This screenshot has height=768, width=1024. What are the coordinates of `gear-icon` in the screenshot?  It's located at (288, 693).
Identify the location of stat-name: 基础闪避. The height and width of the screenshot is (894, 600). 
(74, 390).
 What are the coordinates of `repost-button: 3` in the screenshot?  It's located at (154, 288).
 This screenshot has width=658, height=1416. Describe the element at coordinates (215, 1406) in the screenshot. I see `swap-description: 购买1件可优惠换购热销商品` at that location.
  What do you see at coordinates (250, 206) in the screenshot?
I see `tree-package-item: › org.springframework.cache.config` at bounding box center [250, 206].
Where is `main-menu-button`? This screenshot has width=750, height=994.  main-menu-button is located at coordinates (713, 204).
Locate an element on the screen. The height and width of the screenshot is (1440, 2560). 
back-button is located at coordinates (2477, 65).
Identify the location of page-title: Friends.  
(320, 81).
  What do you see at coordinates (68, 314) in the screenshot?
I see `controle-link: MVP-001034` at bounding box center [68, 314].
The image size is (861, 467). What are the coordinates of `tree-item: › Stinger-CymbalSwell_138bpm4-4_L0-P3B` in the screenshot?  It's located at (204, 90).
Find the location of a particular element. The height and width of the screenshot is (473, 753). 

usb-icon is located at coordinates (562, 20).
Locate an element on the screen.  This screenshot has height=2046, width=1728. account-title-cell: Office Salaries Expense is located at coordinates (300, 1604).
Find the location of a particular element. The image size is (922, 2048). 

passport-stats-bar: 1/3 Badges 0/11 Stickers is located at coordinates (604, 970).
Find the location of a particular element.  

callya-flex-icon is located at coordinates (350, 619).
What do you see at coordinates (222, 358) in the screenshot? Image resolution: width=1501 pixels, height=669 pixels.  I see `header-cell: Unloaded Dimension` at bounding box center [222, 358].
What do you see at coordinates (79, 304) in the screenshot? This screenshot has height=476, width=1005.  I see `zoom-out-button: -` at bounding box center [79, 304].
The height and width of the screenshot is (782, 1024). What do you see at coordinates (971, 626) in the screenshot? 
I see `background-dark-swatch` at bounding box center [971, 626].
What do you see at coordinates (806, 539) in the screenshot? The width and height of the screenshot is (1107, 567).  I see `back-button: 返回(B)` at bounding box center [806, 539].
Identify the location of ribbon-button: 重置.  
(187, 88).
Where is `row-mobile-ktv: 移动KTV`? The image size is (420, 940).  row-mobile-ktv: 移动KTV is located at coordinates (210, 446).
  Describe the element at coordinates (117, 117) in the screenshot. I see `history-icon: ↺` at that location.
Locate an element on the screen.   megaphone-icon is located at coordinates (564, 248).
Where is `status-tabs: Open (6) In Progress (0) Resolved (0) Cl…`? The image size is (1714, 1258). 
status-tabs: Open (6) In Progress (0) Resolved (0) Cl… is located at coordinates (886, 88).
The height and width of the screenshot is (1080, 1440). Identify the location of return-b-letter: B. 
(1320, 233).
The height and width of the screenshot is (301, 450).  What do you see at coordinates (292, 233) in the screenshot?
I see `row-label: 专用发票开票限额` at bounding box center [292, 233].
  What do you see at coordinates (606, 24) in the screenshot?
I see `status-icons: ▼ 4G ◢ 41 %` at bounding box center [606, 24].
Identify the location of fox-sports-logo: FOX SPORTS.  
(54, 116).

Job item ->
Extract everything from the line that contains "Identify the location of stat-name: 基础闪避." down to the line that contains "back-button is located", both included, and copy those entries exactly as they stand, with no other lines.

Worked solution ->
Identify the location of stat-name: 基础闪避. The height and width of the screenshot is (894, 600). 
(74, 390).
 What are the coordinates of `repost-button: 3` in the screenshot?  It's located at (154, 288).
 This screenshot has width=658, height=1416. Describe the element at coordinates (215, 1406) in the screenshot. I see `swap-description: 购买1件可优惠换购热销商品` at that location.
  What do you see at coordinates (250, 206) in the screenshot?
I see `tree-package-item: › org.springframework.cache.config` at bounding box center [250, 206].
Where is `main-menu-button`? This screenshot has width=750, height=994.  main-menu-button is located at coordinates (713, 204).
Locate an element on the screen. The height and width of the screenshot is (1440, 2560). 
back-button is located at coordinates (2477, 65).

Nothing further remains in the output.